I have found what must be dozens of articles on Towards Data Science/ medium/ etc. of people making recommendation engines with imdb data (based on ratings that users gave to movies, what movies should we recommend to those users). These articles begin with 'memory based approaches' of user-based content filtering and item-based content filtering. I have been tasked with making a recommendation engine, and since none of the suits really care or know anything about this, I want to do the bare minimum (which seems to be user-based content filtering).

Problem is, all of my data is binary (no ratings, just based on the items that other users bought, should we recommend items to similar users - this is actually similar to the cartoons that all of the medium articles have stolen from eachother, but none of the medium articles give an example of how to do that).

All of the articles use Pearson Correlation or cosine similarity to determine user similarity, can I use these approaches with binary dimensions (bought or not), if so how, and if not is there a different way to measure user similarity?

I am working with python btw. And I was thinking of maybe using Hamming Distance (is there a reason that wouldn't be good)

  • Similarity score based approaches do work even with binary dimension. When you have scores, two similar users may look like [5,3,3,0,1] and [4,3,3,0,0], where as in your case it would be something like [1,1,1,0,1] and [1,1,1,0,0].
from scipy.spatial.distance import cosine
1 - cosine([5,3,2,0,1],[4,3,3,0,0])
1 - cosine([1,1,1,0,1],[1,1,1,0,0]) 
  • Another approach is, if you can get the number of times a user bought a product, that count can be used as rating and then similarities can be calculated
  • Thanks for an answer. I thought of this, and ended up using Hamming distance instead just because I forgot the formula for distance in 3+ dimensions and already had a Hamming distance formula – amchugh89 Nov 25 '19 at 18:29

It seems, that in your situation the best approach would be collaborative filtering. You don't need scores, everything that you need is a user-item interaction matrix. The simplest algorithm, in this case, is Alternating Least Square (ALS).

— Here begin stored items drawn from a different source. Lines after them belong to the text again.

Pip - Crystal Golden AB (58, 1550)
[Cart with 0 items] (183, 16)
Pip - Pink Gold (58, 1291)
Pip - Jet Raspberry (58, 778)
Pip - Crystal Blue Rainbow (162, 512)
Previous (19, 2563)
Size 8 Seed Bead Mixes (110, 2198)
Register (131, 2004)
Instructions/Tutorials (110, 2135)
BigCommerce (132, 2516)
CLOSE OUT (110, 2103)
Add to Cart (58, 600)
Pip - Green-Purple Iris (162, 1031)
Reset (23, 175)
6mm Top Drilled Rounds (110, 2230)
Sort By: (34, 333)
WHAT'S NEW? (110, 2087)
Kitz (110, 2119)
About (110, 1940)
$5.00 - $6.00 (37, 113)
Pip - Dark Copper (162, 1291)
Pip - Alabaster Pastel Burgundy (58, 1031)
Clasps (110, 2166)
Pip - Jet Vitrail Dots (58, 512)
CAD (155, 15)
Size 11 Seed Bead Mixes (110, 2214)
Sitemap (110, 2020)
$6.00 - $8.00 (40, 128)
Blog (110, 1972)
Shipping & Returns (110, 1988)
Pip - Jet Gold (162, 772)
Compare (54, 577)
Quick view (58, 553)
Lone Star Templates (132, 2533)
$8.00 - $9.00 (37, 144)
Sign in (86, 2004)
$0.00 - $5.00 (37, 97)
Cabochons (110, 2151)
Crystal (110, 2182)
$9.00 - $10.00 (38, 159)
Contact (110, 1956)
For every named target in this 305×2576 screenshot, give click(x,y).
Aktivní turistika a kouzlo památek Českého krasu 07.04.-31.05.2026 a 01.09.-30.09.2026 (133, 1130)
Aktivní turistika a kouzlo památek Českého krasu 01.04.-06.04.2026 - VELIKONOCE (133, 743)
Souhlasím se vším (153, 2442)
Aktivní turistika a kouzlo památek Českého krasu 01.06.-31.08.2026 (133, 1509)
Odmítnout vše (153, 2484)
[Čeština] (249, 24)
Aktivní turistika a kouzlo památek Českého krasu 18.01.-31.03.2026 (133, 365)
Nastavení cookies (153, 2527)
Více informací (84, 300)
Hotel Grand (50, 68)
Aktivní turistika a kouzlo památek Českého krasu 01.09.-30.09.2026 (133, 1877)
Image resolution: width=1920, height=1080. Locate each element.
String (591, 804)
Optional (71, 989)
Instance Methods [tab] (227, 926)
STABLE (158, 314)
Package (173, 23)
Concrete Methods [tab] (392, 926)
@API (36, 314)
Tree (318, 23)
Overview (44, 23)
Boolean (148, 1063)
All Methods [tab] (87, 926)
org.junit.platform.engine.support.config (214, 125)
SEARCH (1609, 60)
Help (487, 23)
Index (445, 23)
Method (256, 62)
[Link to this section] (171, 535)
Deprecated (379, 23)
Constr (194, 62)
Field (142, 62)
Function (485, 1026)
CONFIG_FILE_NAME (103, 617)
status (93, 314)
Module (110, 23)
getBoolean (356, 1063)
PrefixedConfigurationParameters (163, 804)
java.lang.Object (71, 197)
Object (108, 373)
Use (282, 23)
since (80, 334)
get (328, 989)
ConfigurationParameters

There're already a few implementations in python. For instance, this one. Also, there's an implementation in PySpark recommendation module.


The data you have is an implicit data which means interactions are not necessarily indicate user's interest it's just interaction. Interaction value of 1 and interaction value of 1000 has no difference in this case they both shows interaction nothing else, such that memory based algorithms are useless here. If you are not familiar with neural networks, then you have to at least use matrix factorization techniques to make a meaningful recommendation using this data, you can start with surprise library here which has a bunch of matrix factorization models.

It will be better if you use ALS as optimization technique, but SGD will also do the work. If you are ok with deep-learning I can refer to the sources of the best work so far.

I once used non-negative matrix factorization(NNMF for short) algorithm in surprise for data like yours and the results was good enough.